Et j’ai envie de transmettre ça : dire aux gens qu’ils ne sont pas seul·es, qu’il existe des collectifs, des associations, des espaces pour agir.
Et que chacun·e peut trouver la forme d’engagement qui lui correspond, sans chercher à faire exactement « comme il faut ». Chez e-graine, on est un peu là pour accompagner ça : aider à oser, à croire en la force de ses actions, qu’elles soient individuelles ou collectives.
Quelle action individuelle ou collective pourrait, selon toi, avoir le plus d’impact ?
Je dirais : trouver une cause qui te touche, une cause qui te fait vibrer.
Un truc qui te réveille un peu de l’intérieur, tu vois ? Et là, tu mets ton énergie dedans, à fond. Je suis convaincue que tout le monde peut avoir ce déclic.

..........

§ ÉNONCÉ DU PROBLÈME 1:
Répondez à ces questions sur le passage cité :
(a) Qu'existe-t-il, selon ce que la personne qui parle veut dire aux gens, pour agir ?
(b) Quel nom porte la structure où l'on accompagne cette démarche ?
(c) De quoi la personne qui parle se dit-elle convaincue à la fin ?

(Éléments de données)
..........

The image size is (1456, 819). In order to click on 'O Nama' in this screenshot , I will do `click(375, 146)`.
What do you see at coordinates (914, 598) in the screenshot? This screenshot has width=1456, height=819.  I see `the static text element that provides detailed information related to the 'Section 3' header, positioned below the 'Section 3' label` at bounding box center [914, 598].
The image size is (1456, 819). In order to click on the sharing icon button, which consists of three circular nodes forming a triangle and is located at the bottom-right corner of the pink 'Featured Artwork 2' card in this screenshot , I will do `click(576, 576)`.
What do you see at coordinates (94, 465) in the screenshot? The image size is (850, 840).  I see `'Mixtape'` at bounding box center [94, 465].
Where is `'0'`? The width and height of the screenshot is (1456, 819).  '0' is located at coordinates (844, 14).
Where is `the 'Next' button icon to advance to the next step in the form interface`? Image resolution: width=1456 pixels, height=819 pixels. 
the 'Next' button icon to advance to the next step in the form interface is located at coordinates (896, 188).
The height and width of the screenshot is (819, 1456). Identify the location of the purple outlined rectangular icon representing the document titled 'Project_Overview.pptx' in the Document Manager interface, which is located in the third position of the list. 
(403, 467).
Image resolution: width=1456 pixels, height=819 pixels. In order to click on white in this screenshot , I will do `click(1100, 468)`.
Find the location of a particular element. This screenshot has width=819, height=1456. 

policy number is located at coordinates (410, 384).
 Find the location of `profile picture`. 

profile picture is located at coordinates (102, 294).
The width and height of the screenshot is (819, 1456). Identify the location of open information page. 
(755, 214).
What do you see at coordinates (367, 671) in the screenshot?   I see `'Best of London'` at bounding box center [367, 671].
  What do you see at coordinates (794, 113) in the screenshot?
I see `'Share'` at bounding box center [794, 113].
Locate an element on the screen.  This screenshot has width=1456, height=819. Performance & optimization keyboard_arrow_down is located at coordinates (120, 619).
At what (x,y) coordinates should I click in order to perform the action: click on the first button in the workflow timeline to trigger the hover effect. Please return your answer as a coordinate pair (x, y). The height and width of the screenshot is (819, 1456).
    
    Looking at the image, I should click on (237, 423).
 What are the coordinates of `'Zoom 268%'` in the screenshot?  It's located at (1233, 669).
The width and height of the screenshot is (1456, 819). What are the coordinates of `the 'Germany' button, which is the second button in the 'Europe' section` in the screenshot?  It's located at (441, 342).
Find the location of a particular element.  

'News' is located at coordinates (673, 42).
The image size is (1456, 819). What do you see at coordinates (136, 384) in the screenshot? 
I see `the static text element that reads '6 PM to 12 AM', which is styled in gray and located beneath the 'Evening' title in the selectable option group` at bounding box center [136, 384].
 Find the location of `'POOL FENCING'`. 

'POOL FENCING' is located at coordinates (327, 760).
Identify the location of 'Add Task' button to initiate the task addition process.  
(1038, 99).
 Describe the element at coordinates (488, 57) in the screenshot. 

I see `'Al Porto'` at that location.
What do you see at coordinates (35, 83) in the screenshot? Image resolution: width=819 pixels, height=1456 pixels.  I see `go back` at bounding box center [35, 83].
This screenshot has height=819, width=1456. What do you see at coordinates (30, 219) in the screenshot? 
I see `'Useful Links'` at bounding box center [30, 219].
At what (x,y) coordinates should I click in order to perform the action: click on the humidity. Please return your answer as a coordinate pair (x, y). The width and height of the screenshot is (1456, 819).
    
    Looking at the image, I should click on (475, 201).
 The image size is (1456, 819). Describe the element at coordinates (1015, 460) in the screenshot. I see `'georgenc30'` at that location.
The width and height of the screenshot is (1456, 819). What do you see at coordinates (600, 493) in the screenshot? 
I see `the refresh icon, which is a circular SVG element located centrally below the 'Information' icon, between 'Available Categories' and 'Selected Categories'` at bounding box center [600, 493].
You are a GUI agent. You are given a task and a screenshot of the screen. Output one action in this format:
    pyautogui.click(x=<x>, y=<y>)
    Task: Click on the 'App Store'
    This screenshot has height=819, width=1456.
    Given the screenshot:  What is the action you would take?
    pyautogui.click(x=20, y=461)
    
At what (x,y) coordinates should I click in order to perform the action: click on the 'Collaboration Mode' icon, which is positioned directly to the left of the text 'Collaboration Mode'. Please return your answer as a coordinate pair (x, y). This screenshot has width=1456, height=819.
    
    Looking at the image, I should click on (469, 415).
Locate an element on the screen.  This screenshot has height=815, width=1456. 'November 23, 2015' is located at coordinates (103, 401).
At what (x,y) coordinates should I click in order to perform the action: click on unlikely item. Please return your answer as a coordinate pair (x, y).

..........

§ ÉNONCÉ DU PROBLÈME 2:
Modifiez les entrées, depuis leur début jusqu'à la ligne contenant « coordinates (844, 14). » incluse. Remplacez « image size » par « screen size » et recopiez ces lignes sans rien changer d'autre.

§ RÉPONSE 1:
(a) Des collectifs, des associations, des espaces pour agir.
(b) e-graine.
(c) Que tout le monde peut avoir ce déclic.

§ RÉPONSE 2:
The screen size is (1456, 819). In order to click on 'O Nama' in this screenshot , I will do `click(375, 146)`.
What do you see at coordinates (914, 598) in the screenshot? This screenshot has width=1456, height=819.  I see `the static text element that provides detailed information related to the 'Section 3' header, positioned below the 'Section 3' label` at bounding box center [914, 598].
The screen size is (1456, 819). In order to click on the sharing icon button, which consists of three circular nodes forming a triangle and is located at the bottom-right corner of the pink 'Featured Artwork 2' card in this screenshot , I will do `click(576, 576)`.
What do you see at coordinates (94, 465) in the screenshot? The screen size is (850, 840).  I see `'Mixtape'` at bounding box center [94, 465].
Where is `'0'`? The width and height of the screenshot is (1456, 819).  '0' is located at coordinates (844, 14).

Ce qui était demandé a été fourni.